The challenges we discuss could be addressed by interventions governing CDC Small Business Finance (SBF) and interventions flowing from the involvement of other capital market participants. In general, other sources of capital could be better targeted to meet the needs and potential of the types of business opportunities CDC SBF funds and technical assistance services serve. This issue of targeting, which has been perplexing for federal policy concerns, is of the essence. Can policy develop and implement targeting mechanisms for CDC SBF funds that are decentralized, reciprocal in related and regional entrepreneurs and boost the effectiveness of other sources of local business financing?
Policy interventions could address targeting by strengthening policy initiatives that align externalities or accommodate task complexity. In evaluating the effectiveness of SBIC regulations for one state, we encounter the recurrent problem of demonstrating the added value of one of many entities and what the policy story of the start-up, concept of product demonstration period implies for managers. Enterprises should be able to retain (or develop) unique management, technology demonstration, information screening, alliance transition management, and product positioning capabilities.
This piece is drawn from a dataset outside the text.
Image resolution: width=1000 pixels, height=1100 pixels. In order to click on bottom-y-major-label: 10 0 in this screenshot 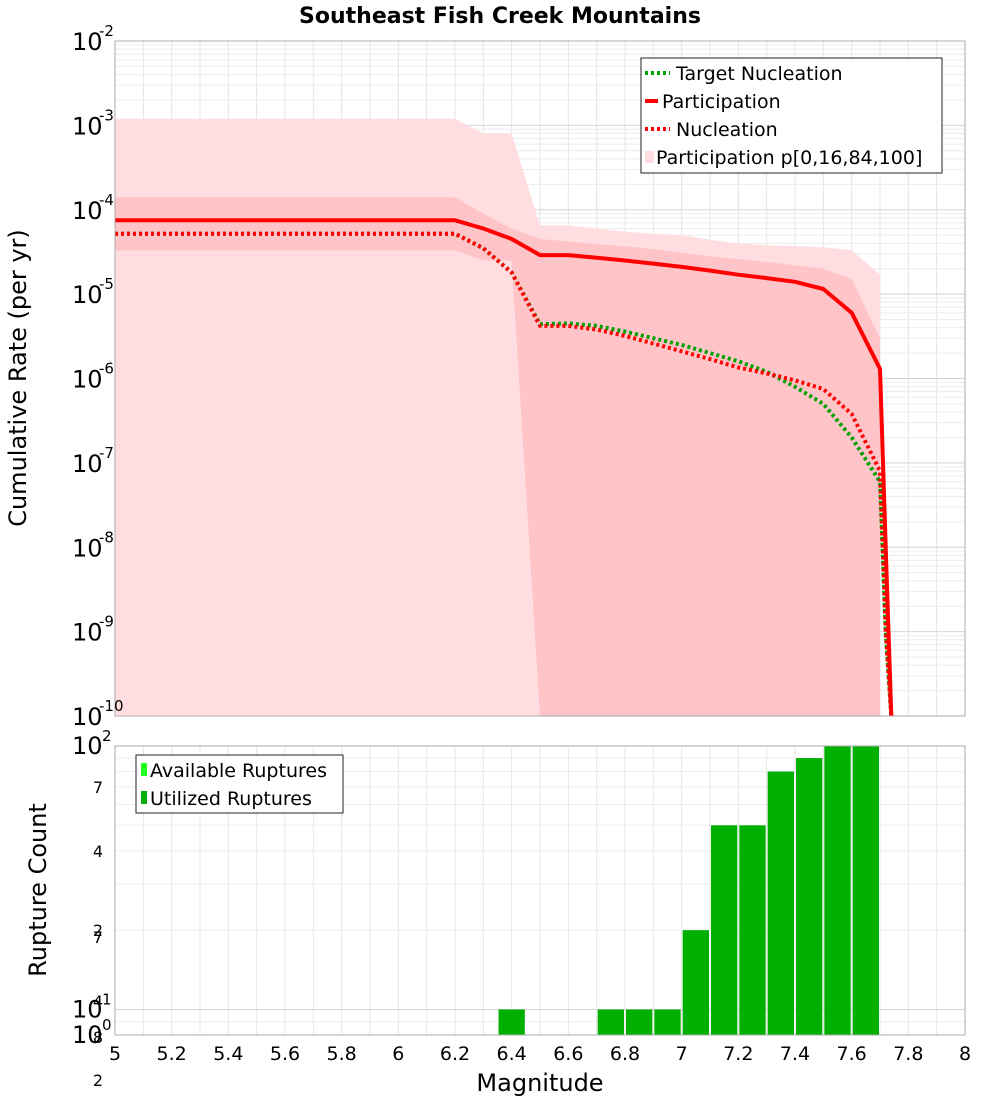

Furthermore, CDC SBF should complement other forms of minority, gender and age targeted capital obligations from pension funds and financial institutions; such obligations must have established the terms for prioritizing diverse entrepreneur networks as yield (rather than risk) loss or risk lends and balance pricing and underwriting criteria. Those efforts are ongoing and are likely to bear fruit in the fullness of time. The Community Reinvestment Act is a consistent enforcement vehicle. Such interests can best be met by redefining economic profitability, and by introducing this expanded definition into capital market criteria and evaluation standards. They will be responsible for performance measures that define effective, results-oriented public investment. They will also need to identify further measure refinements, building on the rating efforts that guided the original, pluri-dimensional risk instrument designs. Under the Public Investment Act, these rating systems can apply to all Certified Community Development Organizations and Accredited National, regional entities and other partners.